• [Texte source]:
########

Le Préfet avait fait une première incursion dans un domaine de compétence qui n’était normalement pas le sien, en organisant la fameuse table ronde du 7 janvier dernier, à laquelle participaient également la Présidente du Conseil général, le directeur des AGS, le mandataire liquidateur, le Pôle Emploi et la CAF, et de laquelle il était ressorti après plusieurs heures de négociations un protocole d’accord.
L’ensemble des participants avait accepté, sous réserve de l’approbation des élus du Département, que les AGS fassent l’avance des fonds correspondant aux indemnités des ex-personnels de l’ARAST, à charge pour le Conseil général de leur rembourser la somme si sa responsabilité était par la suite reconnue par une décision de justice.
Un accord équilibré, qui avait été entériné par Nassimah Dindar et qui permettait de trouver une solution immédiate au problème et de s’en remettre pour la suite à une décision des juges.
Patatras ! Dès le lendemain, Nassimah Dindar écrivait au Préfet qu’elle ne signerait pas le courrier, apparemment à la suite d’une réunion au Conseil général…
Pierre Henri Maccioni met les points sur quelques « i »
Le Préfet n’est pas homme à rester sur un échec ! Et c’est la décision du Conseil régional, mardi, de demander au gouvernement de diligenter à La Réunion dans les meilleurs délais une mission de l’IGAS, afin de faire toute la lumière sur le dossier de l’ARAST, qui allait lui donner l’occasion de rebondir.
En fait, c’est probablement la phrase dans laquelle Paul Vergès « demande à l’État de prendre les initiatives et les dispositions appropriées permettant l’intervention d’une solution (…) et constate l’impuissance apparente de l’État à faire appliquer le droit » qui a dû faire sursauter l’occupant de l’Hôtel de la Préfecture.
Dans un courrier de trois pages envoyé hier au Président de la Région, Pierre Henri Maccioni met les points sur quelques « i » et remet à leurs places, avec toute la délicatesse et le doigté que l’on enseigne à l’ENA, aussi bien Nassimah Dindar que Paul Vergès.
Après avoir rappelé au Président de la Région que justement, l’Etat avait fait ce qu’il fallait pour « faire appliquer le droit« , d’abord en organisant cette fameuse table ronde, et ensuite en tentant de faire dire le doit par des juges, seuls compétents pour le faire.

########

• [Consigne 1]: Veuillez recopier les lignes de données ci-dessous en remplaçant « Viewport » par « Display », sans rien modifier d'autre. Laissez les images de côté dans votre réponse.
Le texte ci-dessus n'a aucun lien avec les lignes de données.

• [Données]:
########

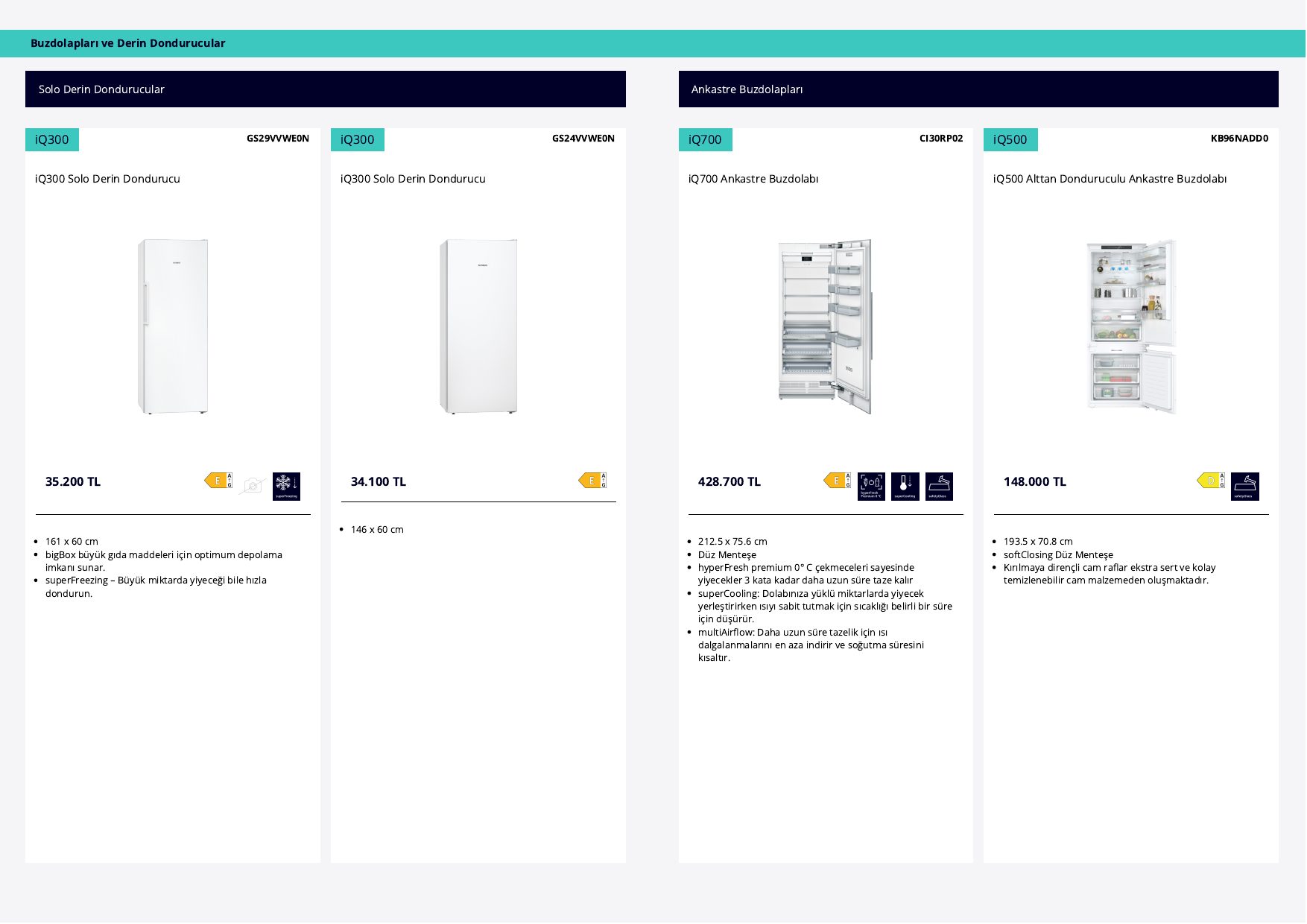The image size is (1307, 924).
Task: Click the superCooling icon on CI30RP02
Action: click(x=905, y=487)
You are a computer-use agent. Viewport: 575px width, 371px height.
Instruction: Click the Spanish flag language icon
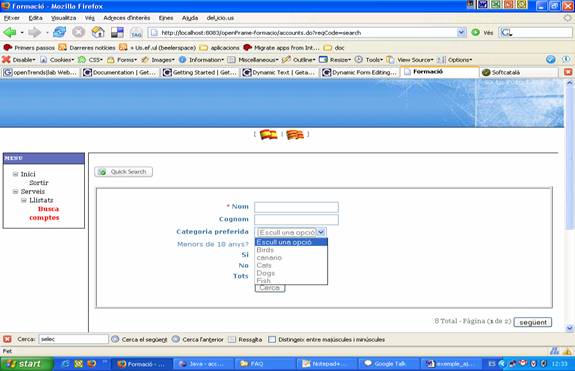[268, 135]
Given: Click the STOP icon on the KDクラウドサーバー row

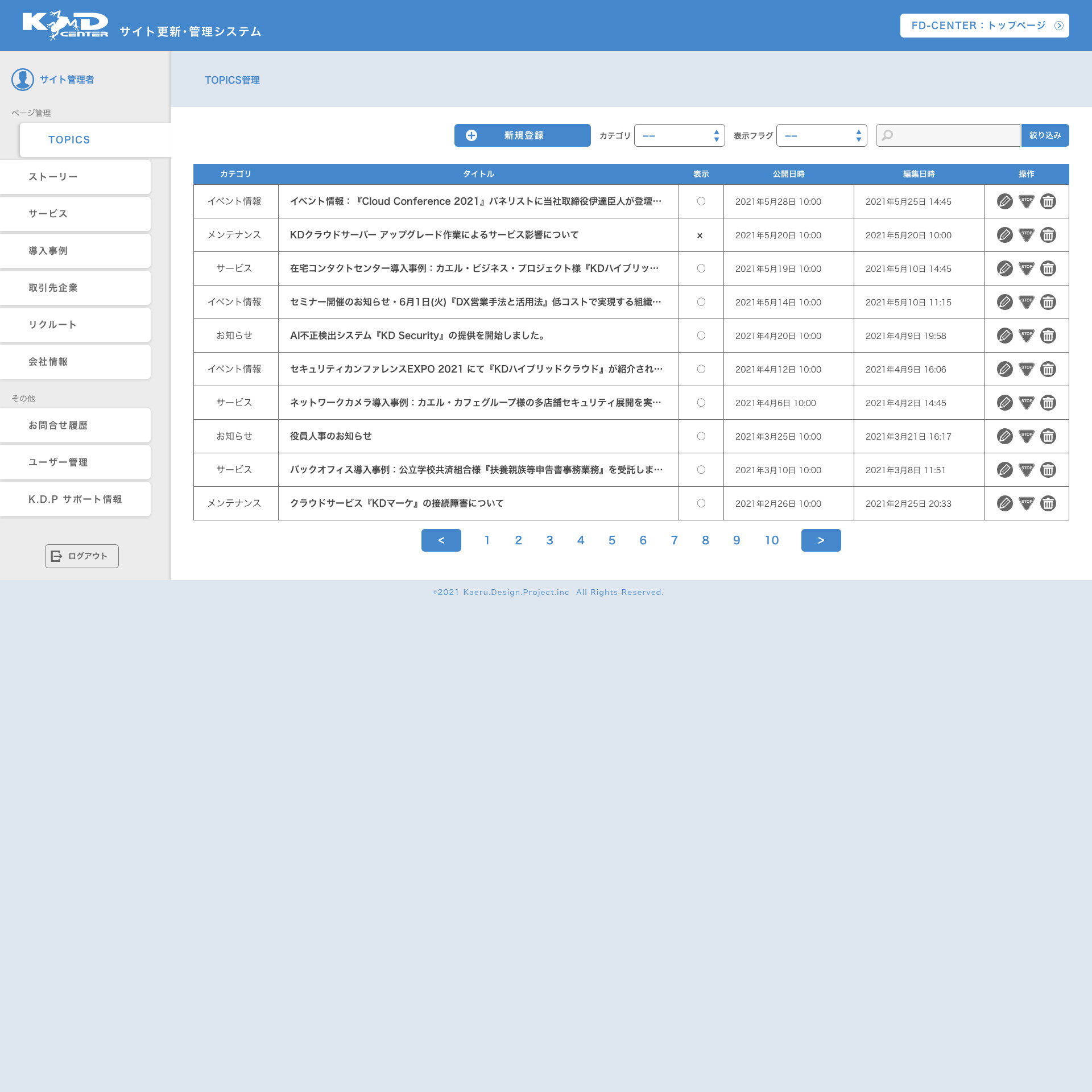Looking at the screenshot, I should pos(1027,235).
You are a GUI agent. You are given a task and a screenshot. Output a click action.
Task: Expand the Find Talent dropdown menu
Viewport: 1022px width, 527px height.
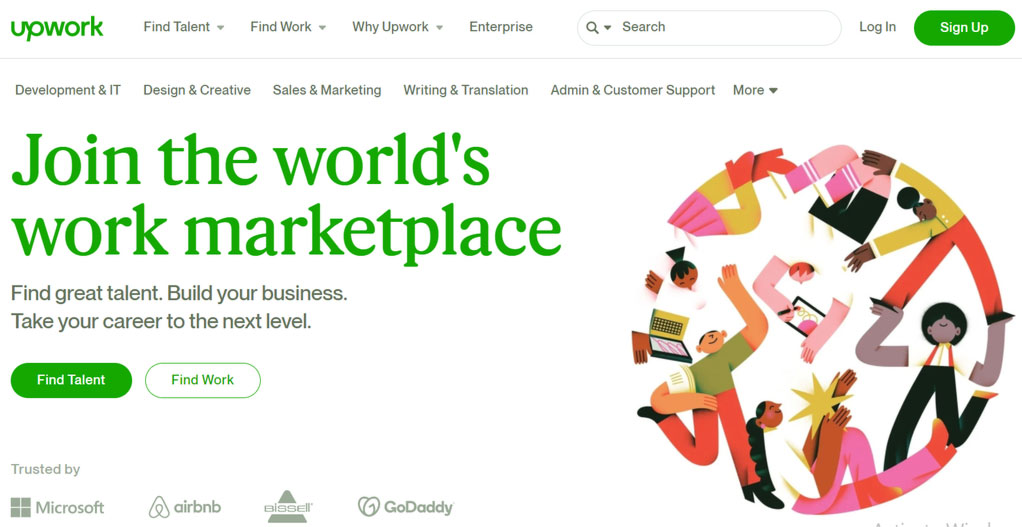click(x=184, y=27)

########

• [Consigne 2]:
Répondez aux questions suivantes d'après le texte sur l'ARAST :
(a) À quelle date s'est tenue la table ronde organisée par le Préfet ?
(b) Quelle mission le Conseil régional a-t-il demandé au gouvernement de diligenter à La Réunion ?
(c) Combien de pages compte le courrier envoyé par Pierre Henri Maccioni au Président de la Région ?

• [Réponse 1]:
The image size is (1307, 924).
Task: Click the superCooling icon on CI30RP02
Action: click(x=905, y=487)
You are a computer-use agent. Display: 575px width, 371px height.
Instruction: Click the Spanish flag language icon
[268, 135]
Given: Click the STOP icon on the KDクラウドサーバー row

Looking at the screenshot, I should pos(1027,235).
You are a GUI agent. You are given a task and a screenshot. Output a click action.
Task: Expand the Find Talent dropdown menu
Display: 1022px width, 527px height.
click(x=184, y=27)

• [Réponse 2]:
(a) Le 7 janvier.
(b) Une mission de l'IGAS.
(c) Trois pages.